• [What you should do]
Copy out every one of the records below line for line, with no changes.

------------------------------

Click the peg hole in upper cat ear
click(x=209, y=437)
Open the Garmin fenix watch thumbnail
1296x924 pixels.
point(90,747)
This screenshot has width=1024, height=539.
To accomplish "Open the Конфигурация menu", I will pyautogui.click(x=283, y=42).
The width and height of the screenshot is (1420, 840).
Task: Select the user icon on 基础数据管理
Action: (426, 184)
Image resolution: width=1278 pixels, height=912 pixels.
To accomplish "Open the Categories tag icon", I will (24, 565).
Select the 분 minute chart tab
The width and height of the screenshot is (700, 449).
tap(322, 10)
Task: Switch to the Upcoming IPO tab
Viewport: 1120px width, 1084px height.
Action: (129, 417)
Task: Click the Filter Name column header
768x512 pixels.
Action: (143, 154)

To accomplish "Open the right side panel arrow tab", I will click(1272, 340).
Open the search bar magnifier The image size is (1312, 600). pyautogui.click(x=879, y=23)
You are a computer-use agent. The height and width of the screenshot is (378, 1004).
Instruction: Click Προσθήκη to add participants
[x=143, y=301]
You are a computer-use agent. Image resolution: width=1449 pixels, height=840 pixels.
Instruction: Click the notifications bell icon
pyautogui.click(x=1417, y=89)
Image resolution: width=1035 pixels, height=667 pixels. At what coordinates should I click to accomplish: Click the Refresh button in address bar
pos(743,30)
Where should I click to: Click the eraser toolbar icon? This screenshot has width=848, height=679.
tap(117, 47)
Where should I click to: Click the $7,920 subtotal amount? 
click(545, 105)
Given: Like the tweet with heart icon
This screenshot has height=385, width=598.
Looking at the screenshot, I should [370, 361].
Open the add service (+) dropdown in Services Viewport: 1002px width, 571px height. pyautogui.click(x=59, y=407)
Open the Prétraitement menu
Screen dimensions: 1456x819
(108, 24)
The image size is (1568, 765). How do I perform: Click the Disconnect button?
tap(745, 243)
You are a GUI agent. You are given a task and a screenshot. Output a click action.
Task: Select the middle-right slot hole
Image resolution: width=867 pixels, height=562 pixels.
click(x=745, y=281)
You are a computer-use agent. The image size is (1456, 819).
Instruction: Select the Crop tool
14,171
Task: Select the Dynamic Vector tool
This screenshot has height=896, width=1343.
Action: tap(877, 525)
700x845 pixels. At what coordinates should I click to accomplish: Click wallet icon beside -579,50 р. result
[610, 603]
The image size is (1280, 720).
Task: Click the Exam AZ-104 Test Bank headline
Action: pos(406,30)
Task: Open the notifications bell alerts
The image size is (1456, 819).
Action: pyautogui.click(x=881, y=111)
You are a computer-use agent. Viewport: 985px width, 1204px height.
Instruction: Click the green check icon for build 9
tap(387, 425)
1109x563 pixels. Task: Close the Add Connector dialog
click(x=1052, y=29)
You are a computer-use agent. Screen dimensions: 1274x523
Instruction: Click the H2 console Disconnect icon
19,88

------------------------------

• [Response to the task]
Click the peg hole in upper cat ear
click(x=209, y=437)
Open the Garmin fenix watch thumbnail
1296x924 pixels.
point(90,747)
This screenshot has width=1024, height=539.
To accomplish "Open the Конфигурация menu", I will pyautogui.click(x=283, y=42).
The width and height of the screenshot is (1420, 840).
Task: Select the user icon on 基础数据管理
Action: (426, 184)
Image resolution: width=1278 pixels, height=912 pixels.
To accomplish "Open the Categories tag icon", I will (24, 565).
Select the 분 minute chart tab
The width and height of the screenshot is (700, 449).
tap(322, 10)
Task: Switch to the Upcoming IPO tab
Viewport: 1120px width, 1084px height.
Action: (129, 417)
Task: Click the Filter Name column header
768x512 pixels.
Action: (143, 154)

To accomplish "Open the right side panel arrow tab", I will click(1272, 340).
Open the search bar magnifier The image size is (1312, 600). pyautogui.click(x=879, y=23)
You are a computer-use agent. The height and width of the screenshot is (378, 1004).
Instruction: Click Προσθήκη to add participants
[x=143, y=301]
You are a computer-use agent. Image resolution: width=1449 pixels, height=840 pixels.
Instruction: Click the notifications bell icon
pyautogui.click(x=1417, y=89)
Image resolution: width=1035 pixels, height=667 pixels. At what coordinates should I click to accomplish: Click the Refresh button in address bar
pos(743,30)
Where should I click to: Click the eraser toolbar icon? This screenshot has width=848, height=679.
tap(117, 47)
Where should I click to: Click the $7,920 subtotal amount? 
click(545, 105)
Given: Like the tweet with heart icon
This screenshot has height=385, width=598.
Looking at the screenshot, I should [370, 361].
Open the add service (+) dropdown in Services Viewport: 1002px width, 571px height. pyautogui.click(x=59, y=407)
Open the Prétraitement menu
Screen dimensions: 1456x819
(108, 24)
The image size is (1568, 765). How do I perform: Click the Disconnect button?
tap(745, 243)
You are a GUI agent. You are given a task and a screenshot. Output a click action.
Task: Select the middle-right slot hole
Image resolution: width=867 pixels, height=562 pixels.
click(x=745, y=281)
You are a computer-use agent. The image size is (1456, 819).
Instruction: Select the Crop tool
14,171
Task: Select the Dynamic Vector tool
This screenshot has height=896, width=1343.
Action: tap(877, 525)
700x845 pixels. At what coordinates should I click to accomplish: Click wallet icon beside -579,50 р. result
[610, 603]
The image size is (1280, 720).
Task: Click the Exam AZ-104 Test Bank headline
Action: pos(406,30)
Task: Open the notifications bell alerts
The image size is (1456, 819).
Action: pyautogui.click(x=881, y=111)
You are a computer-use agent. Viewport: 985px width, 1204px height.
Instruction: Click the green check icon for build 9
tap(387, 425)
1109x563 pixels. Task: Close the Add Connector dialog
click(x=1052, y=29)
You are a computer-use agent. Screen dimensions: 1274x523
Instruction: Click the H2 console Disconnect icon
19,88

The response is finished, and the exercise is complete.